Auch das gleichermaßen stumpfsinnige wie lieblose weihnachtliche Gedudel in Fußgängerzonen und Einkaufzentren ist dieser Tage kaum noch zu ertragen. Es ist erhebend, von der „Stillen, Heiligen Nacht“ in der verregneten, aber leider nicht stillen Fußgängerzone zu träumen, von der entsprungenen Ros, vom Schnee der leise rieselt, vom Tannenbaum, der partout grün bleiben will. Der kleine Papa Noël tut mir aufrichtig leid, wenn Tino Rossi ihn wochenlang durch die Shopping Zentren jagt, zwischen all die traurigen Weihnachtsmänner, die gelangweilten Kindern Süßigkeiten austeilen. Ein Jammer auch, wenn Frank Sinatra und Bing Crosby zum abermillionsten Mal den „Jingle Bells“ und „White Christmas“ anstimmen müssen.

Nun wird man sagen, der Präsident des Cliärrwer Kanton wird alt und griesgrämig. Zumindest das erste stimmt.
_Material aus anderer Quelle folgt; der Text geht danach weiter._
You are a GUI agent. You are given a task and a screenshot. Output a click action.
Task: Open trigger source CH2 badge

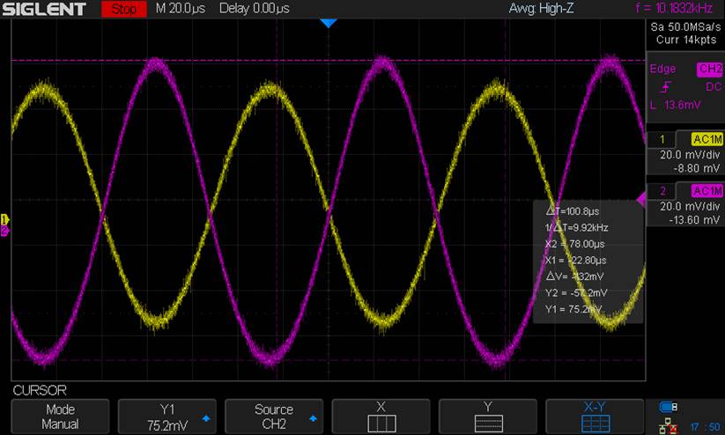(708, 69)
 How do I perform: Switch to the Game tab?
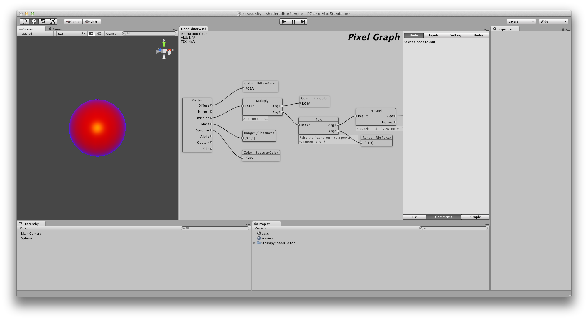(x=55, y=29)
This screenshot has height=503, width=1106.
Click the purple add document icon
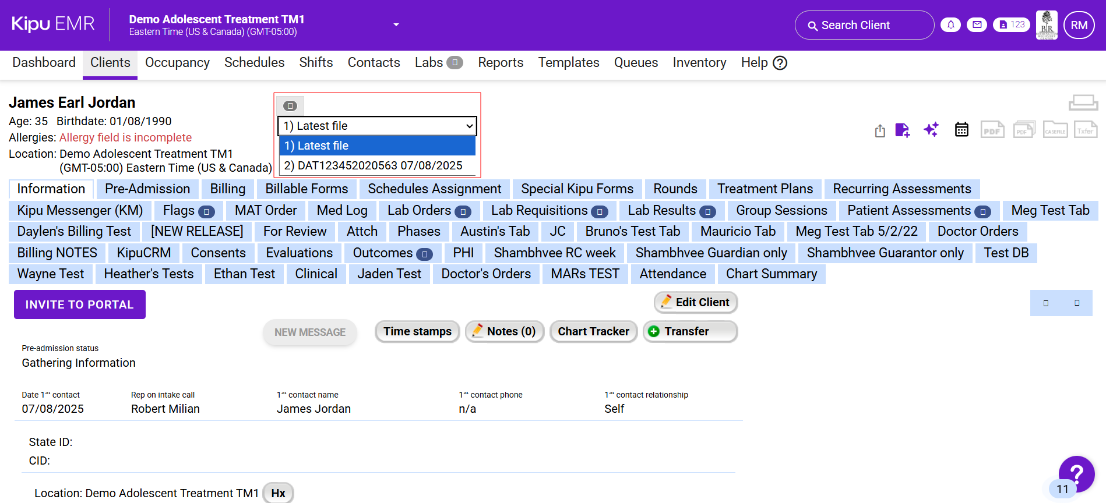coord(902,130)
Und auch wenn besagter Präsident sehr wohl weiß, dass seine Sätze nichts und rein gar nichts ändern werden, glauben Sie ihm, es hat gut getan, sie aufs Papier zu bringen.

Das Team vom Cliärrwer Kanton wünscht Ihnen frohe Feste zum Jahresende, und alles erdenklich Gute für 2014. Bleiben Sie gesund und uns gewogen.